Can grants be the place where ecology, economics, technology and active citizenship meet?

Amidst the Covid-19 pandemic crisis management, the United Nations Secretary General António Guterres stated that with crisis comes opportunity : “it is clear that we cannot simply rebuild the world as it was. Instead, we must build a fairer, greener and more resilient global economy that leaves no one behind,” he said. Transforming an unprecedented crisis into a historical opportunity may seem a complex mission, but it is definitely not an impossible one.

In what follows, I analyze how the “world after Covid-19” is being reconsidered and rebuilt from a grant perspective. It is now crystal clear that the roadmap for a responsible digital economy is at the core of the EU economic recovery plan following the pandemic. The numerous funding measures currently being deployed in the EU, along with the strategic roadmap the EU is following, are not only means to counteract the consequences of the pandemic in the short-term, but also key instruments to prepare EU countries to respond to the various challenges of the years to come. I will focus particularly on how the European Commission is now making the challenges of the digital and green transitions its top priorities.

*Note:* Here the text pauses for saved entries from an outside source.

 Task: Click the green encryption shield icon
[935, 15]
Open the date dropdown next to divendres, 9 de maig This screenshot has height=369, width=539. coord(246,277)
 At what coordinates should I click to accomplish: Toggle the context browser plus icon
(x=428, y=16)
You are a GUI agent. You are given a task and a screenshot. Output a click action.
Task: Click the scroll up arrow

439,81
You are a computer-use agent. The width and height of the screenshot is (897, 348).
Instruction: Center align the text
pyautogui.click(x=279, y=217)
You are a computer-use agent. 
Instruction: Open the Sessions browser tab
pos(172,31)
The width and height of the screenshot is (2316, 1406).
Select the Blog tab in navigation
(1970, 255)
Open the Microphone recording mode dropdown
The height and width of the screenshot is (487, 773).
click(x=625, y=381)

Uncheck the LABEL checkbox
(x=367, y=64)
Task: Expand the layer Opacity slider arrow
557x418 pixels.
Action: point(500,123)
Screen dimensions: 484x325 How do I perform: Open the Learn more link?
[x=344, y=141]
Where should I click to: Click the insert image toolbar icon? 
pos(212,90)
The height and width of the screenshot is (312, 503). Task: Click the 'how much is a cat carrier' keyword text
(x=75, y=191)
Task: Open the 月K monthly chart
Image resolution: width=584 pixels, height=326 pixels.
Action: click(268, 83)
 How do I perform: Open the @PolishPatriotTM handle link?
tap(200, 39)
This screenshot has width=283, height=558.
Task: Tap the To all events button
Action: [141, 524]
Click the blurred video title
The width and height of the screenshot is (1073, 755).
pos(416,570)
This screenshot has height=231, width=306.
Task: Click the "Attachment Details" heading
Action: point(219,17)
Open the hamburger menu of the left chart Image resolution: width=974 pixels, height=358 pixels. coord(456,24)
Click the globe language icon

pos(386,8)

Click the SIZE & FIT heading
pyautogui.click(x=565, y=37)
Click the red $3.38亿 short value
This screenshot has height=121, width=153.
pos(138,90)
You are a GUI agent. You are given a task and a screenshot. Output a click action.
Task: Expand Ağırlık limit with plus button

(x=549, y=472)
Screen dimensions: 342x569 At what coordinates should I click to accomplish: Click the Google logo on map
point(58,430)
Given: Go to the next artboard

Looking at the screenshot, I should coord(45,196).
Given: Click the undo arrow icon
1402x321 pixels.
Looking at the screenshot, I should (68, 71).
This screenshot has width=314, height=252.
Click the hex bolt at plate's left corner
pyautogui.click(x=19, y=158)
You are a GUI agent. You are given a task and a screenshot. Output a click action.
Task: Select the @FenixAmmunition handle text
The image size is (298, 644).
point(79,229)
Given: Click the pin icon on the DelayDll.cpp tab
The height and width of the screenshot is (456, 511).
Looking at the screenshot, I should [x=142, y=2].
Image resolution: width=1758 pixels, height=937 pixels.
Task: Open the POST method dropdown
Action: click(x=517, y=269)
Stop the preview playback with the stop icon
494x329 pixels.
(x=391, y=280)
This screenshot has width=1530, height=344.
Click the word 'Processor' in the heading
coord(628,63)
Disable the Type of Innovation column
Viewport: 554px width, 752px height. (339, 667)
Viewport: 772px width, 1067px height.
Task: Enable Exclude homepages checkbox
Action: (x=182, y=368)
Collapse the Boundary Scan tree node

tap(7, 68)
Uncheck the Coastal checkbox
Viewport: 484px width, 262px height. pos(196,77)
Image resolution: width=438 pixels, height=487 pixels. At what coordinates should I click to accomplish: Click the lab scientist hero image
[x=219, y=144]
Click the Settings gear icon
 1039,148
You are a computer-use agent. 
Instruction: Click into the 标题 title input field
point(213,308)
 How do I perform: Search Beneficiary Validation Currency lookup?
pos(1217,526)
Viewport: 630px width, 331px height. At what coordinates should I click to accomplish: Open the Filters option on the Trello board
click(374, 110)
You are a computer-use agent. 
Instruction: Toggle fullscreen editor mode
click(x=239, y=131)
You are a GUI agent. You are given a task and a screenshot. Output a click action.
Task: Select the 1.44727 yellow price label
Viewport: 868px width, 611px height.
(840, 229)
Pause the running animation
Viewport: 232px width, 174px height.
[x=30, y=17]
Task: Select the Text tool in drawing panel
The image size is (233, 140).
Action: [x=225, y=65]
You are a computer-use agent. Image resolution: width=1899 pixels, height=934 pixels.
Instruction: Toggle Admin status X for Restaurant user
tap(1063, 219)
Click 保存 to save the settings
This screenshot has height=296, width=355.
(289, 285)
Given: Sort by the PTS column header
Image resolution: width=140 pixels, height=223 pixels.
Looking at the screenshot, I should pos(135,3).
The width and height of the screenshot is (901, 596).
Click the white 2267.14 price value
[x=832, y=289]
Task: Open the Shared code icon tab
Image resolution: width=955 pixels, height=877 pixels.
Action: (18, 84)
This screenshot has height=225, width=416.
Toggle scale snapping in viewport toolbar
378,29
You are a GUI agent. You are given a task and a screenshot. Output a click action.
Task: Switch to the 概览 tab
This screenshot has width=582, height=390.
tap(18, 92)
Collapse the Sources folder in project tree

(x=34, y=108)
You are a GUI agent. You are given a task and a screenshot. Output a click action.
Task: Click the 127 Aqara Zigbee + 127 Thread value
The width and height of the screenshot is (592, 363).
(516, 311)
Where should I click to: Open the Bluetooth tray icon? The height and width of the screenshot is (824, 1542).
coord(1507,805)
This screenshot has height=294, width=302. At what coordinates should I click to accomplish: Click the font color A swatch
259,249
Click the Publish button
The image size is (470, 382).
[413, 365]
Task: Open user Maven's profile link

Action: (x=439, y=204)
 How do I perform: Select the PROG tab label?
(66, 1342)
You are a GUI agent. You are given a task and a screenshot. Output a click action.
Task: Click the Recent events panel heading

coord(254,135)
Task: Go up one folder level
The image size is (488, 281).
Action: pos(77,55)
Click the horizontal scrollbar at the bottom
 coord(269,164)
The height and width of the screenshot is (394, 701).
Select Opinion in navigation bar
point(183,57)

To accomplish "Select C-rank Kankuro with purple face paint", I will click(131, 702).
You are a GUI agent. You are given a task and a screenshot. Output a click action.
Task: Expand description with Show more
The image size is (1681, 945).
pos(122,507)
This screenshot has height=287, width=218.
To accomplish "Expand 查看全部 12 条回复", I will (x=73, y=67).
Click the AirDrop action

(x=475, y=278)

Climate change, biodiversity loss, pollution and irreversible natural resource depletion are emerging as critical concerns specifically for policymakers, national governments, citizens and businesses in the EU. As a result, we are now seeing varied funding opportunities being created to support the development and upscaling of innovative solutions to support the success of the double green and digital transition. More broadly, the EU’s funding orientation is aligned with the 2030 Agenda on the 17 Sustainable Development Goals (SDGs) set by the United Nations. The deployment of NextGenerationEU, a new recovery funding portfolio aimed at repairing the immediate economic and social damage brought about by the coronavirus pandemic, with a total budget of a more than €800 billion, will help rebuild a post-Covid-19 Europe.